§ Source records
******************************

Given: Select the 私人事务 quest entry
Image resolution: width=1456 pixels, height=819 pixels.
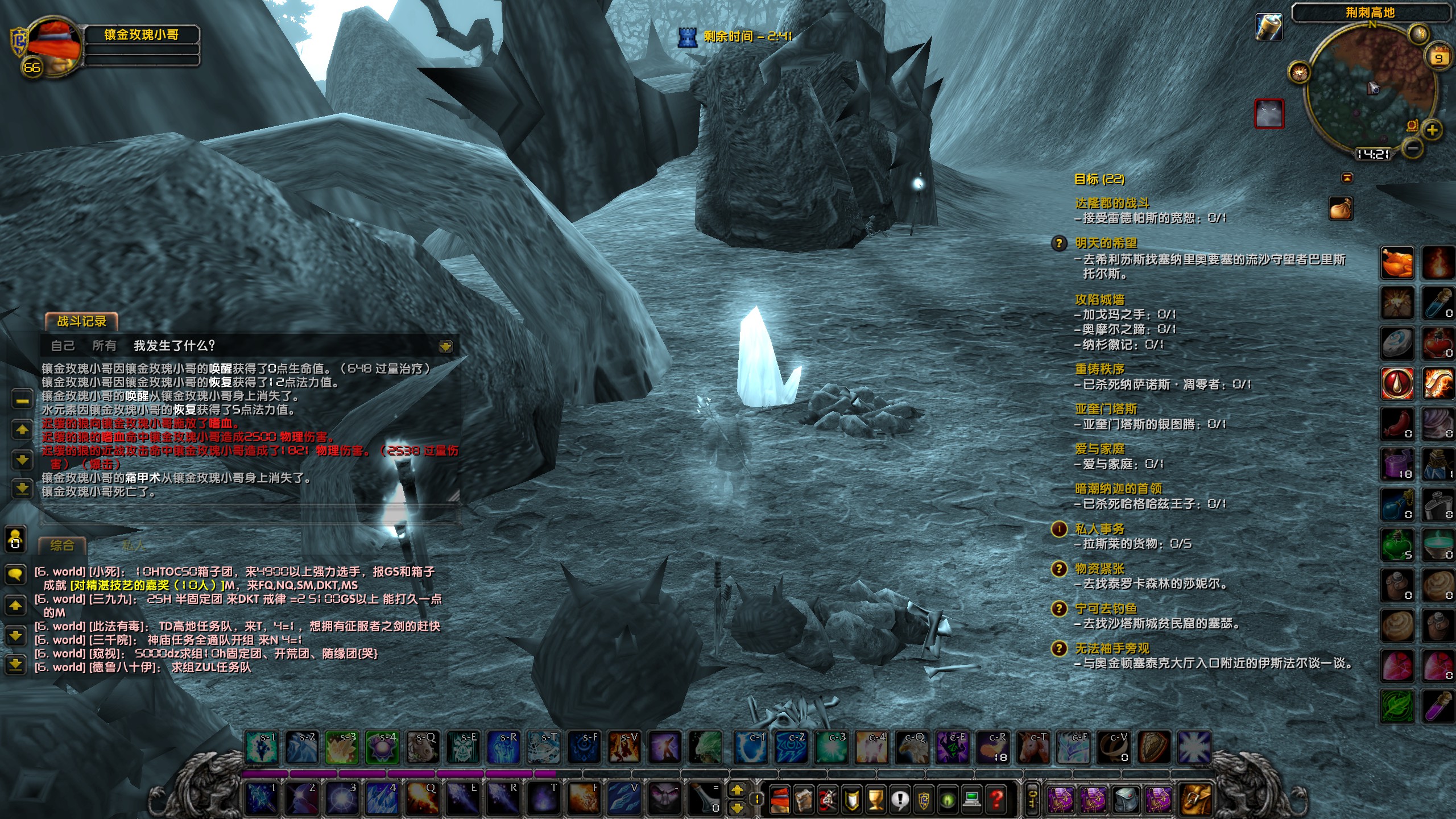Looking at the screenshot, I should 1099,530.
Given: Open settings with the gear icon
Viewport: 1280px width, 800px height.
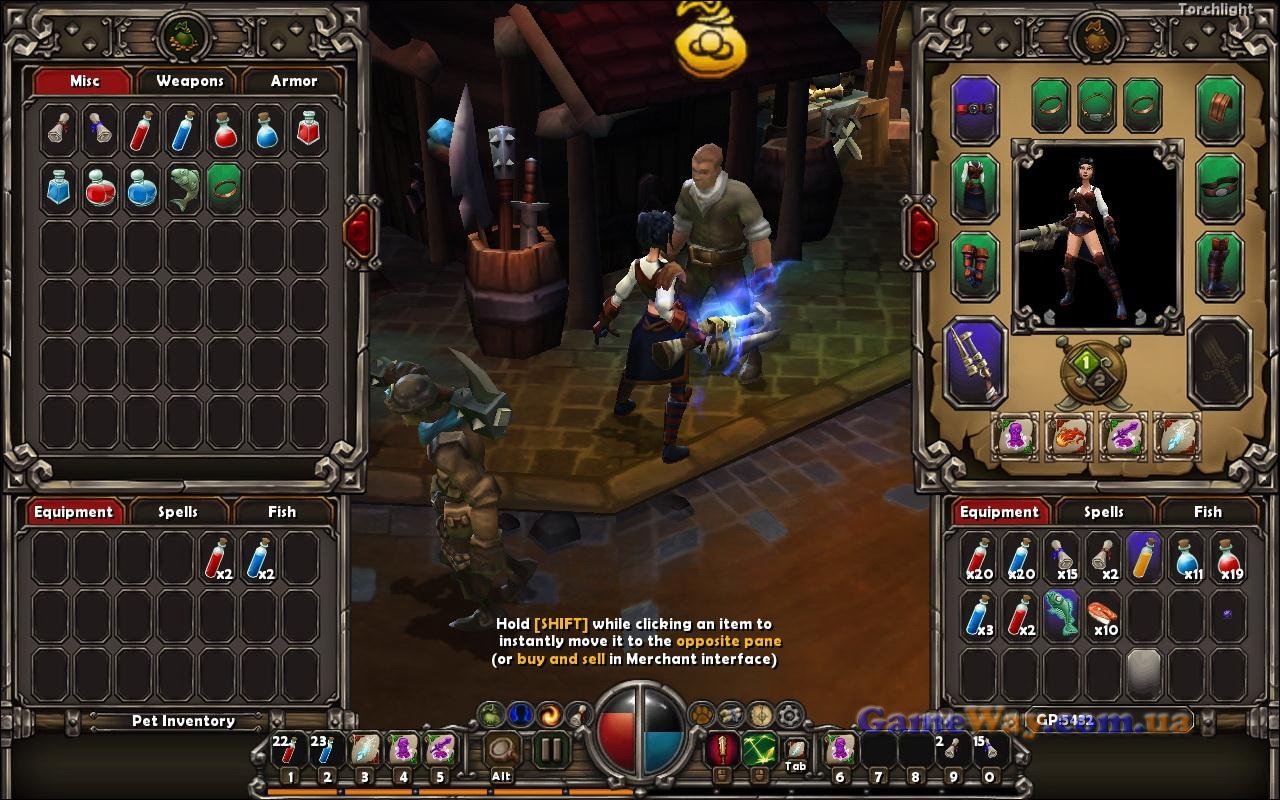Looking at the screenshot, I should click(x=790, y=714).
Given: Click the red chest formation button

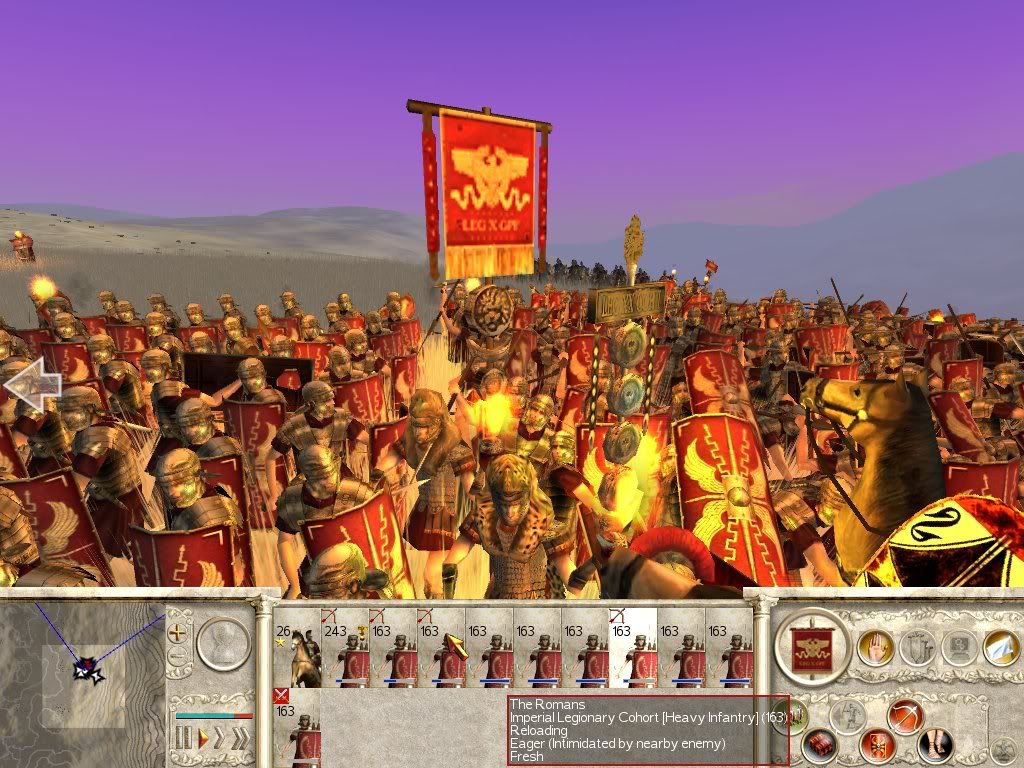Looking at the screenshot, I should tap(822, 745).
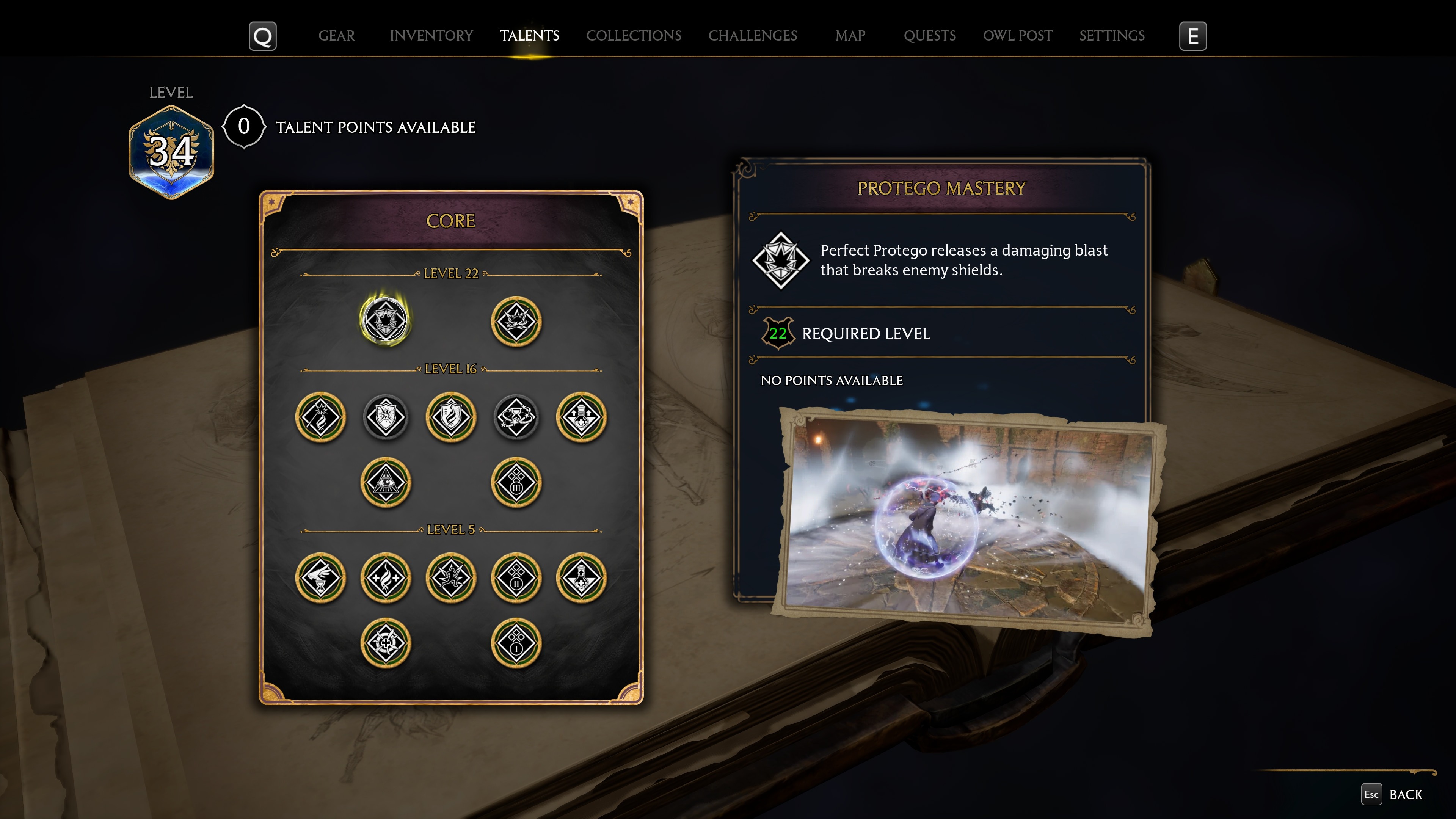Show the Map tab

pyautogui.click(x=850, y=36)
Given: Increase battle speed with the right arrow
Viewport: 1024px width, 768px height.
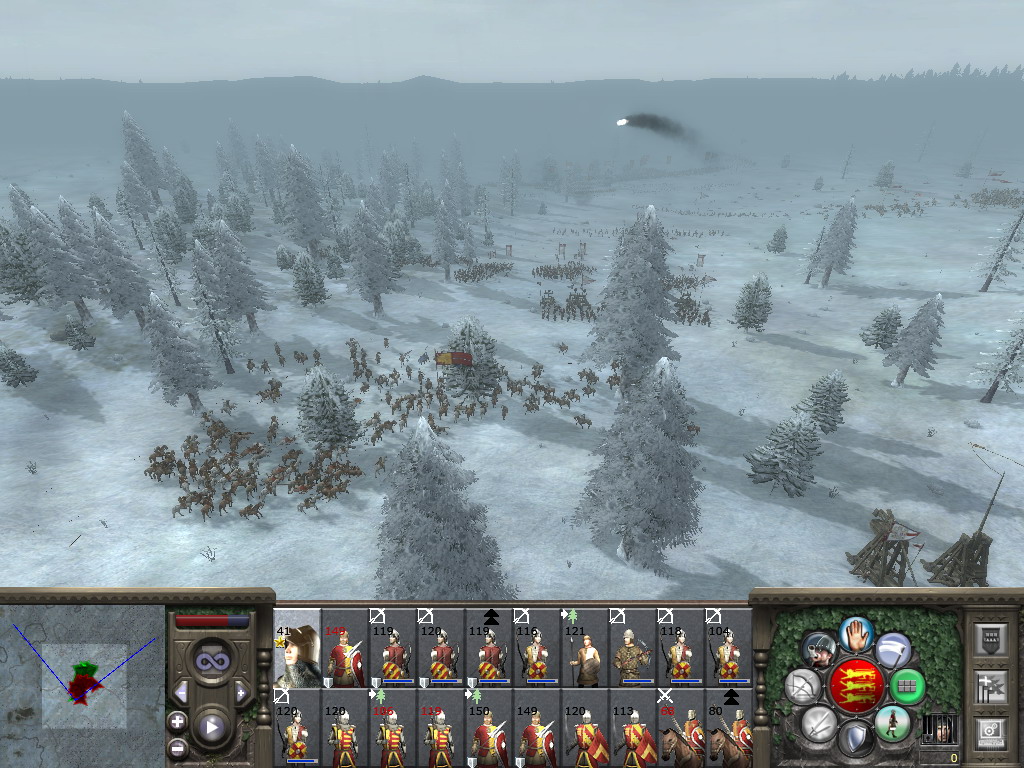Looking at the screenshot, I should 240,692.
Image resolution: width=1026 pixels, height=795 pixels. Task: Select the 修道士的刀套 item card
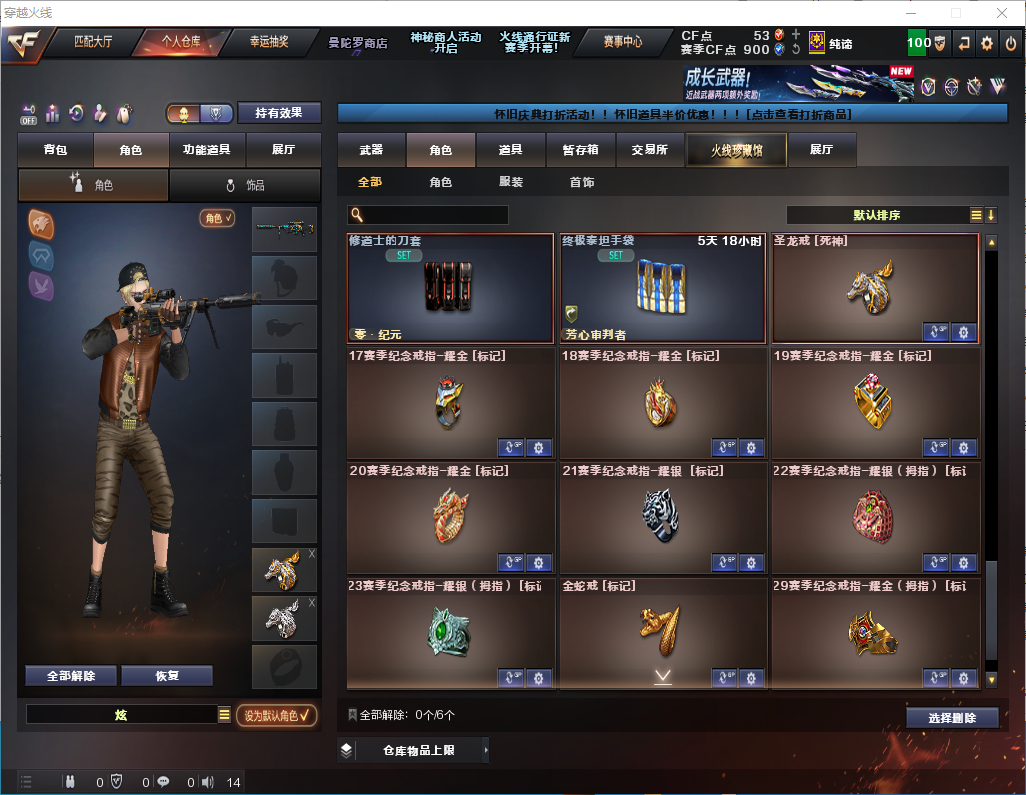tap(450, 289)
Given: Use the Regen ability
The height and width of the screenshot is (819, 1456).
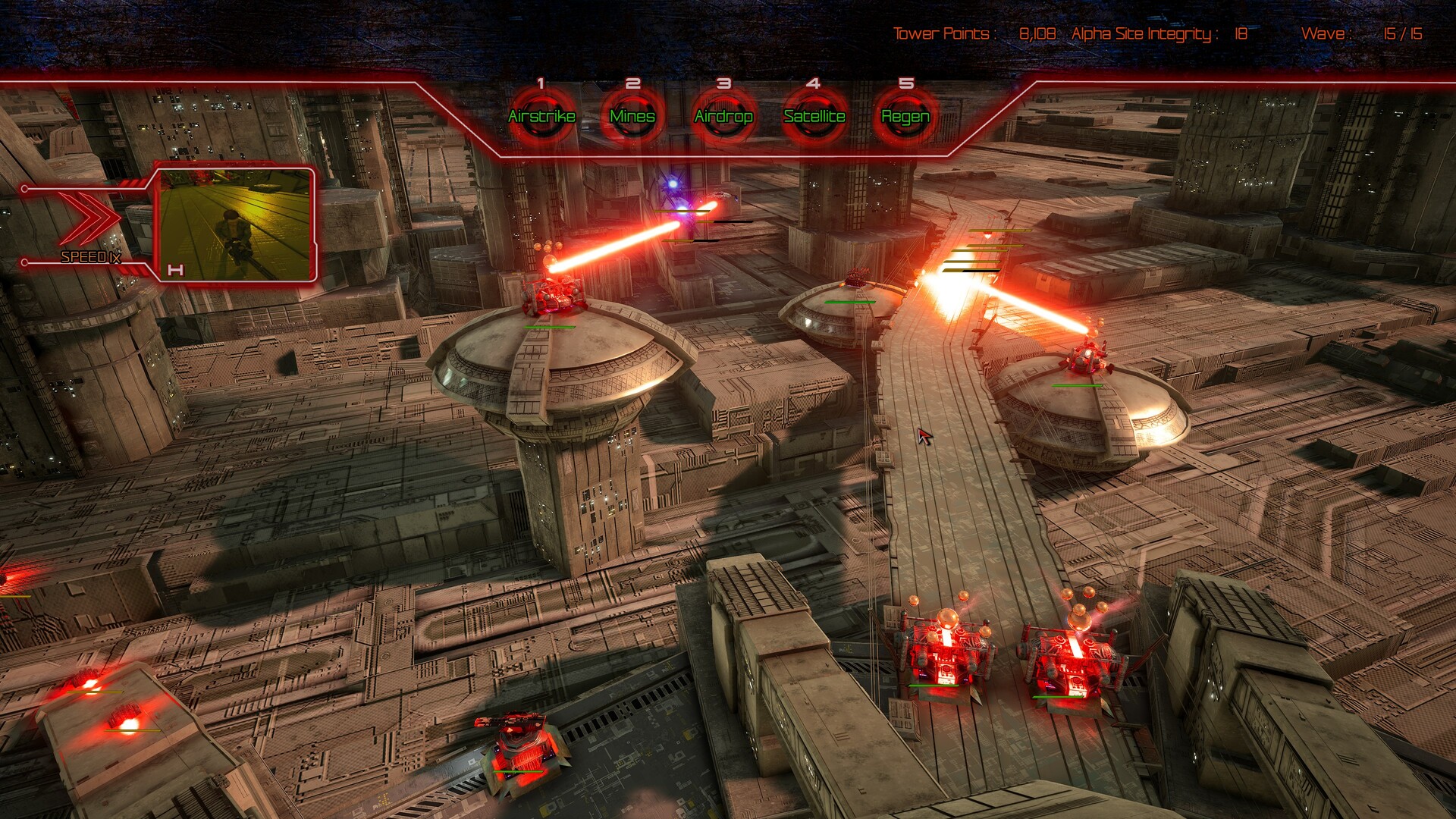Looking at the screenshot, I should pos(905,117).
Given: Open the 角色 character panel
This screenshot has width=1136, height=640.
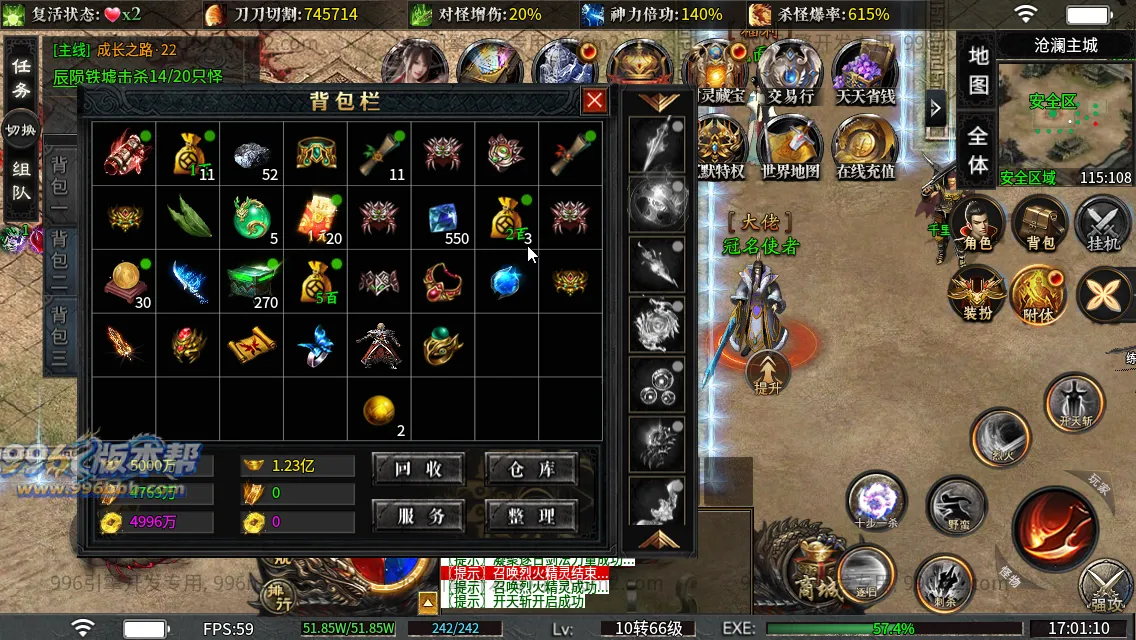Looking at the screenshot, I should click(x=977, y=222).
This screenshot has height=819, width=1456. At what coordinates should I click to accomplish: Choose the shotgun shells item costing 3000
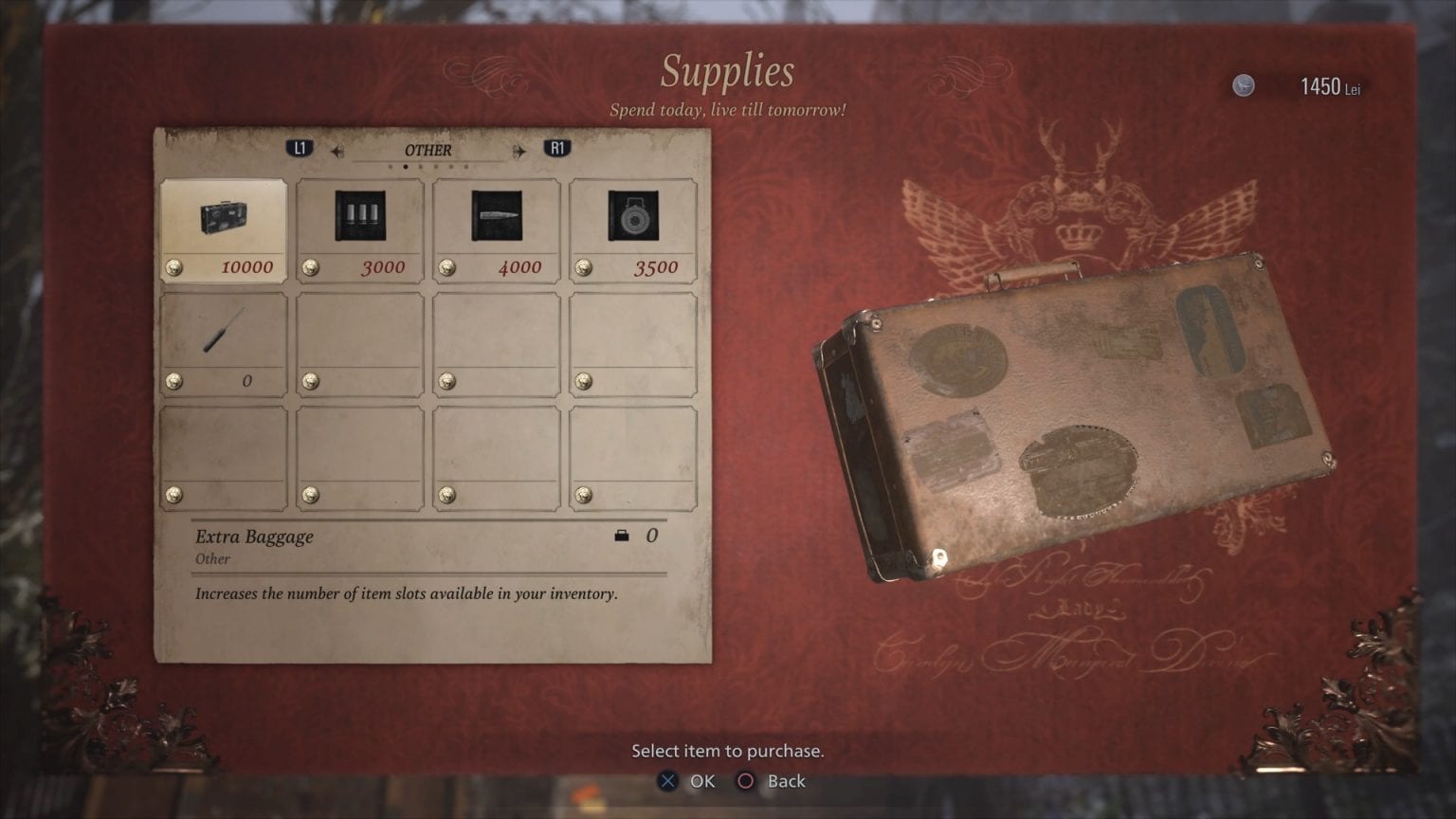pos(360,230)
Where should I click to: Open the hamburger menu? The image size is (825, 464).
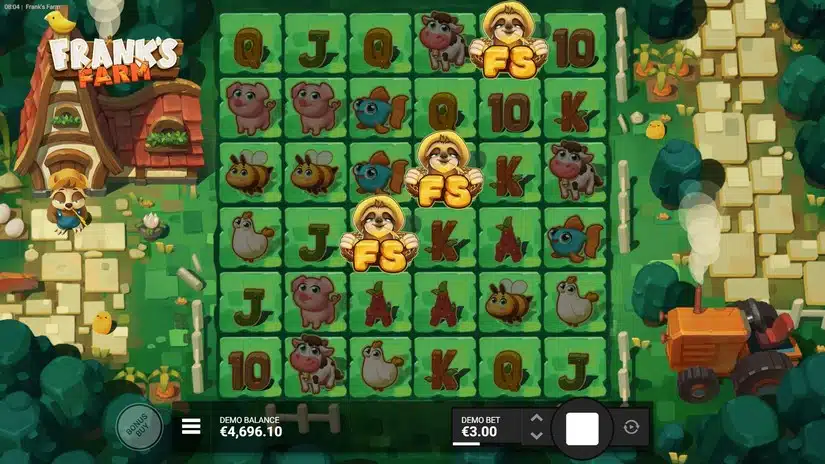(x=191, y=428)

******************************

In the material, from the line containing "Where should I" through the end, inclusive, change "hamburger menu" to "navigation menu" and give those lines again with everything else the same. Leave the pictures out.

§ RIGHT ANSWER
Where should I click to: Open the navigation menu? The image size is (825, 464).
(x=191, y=428)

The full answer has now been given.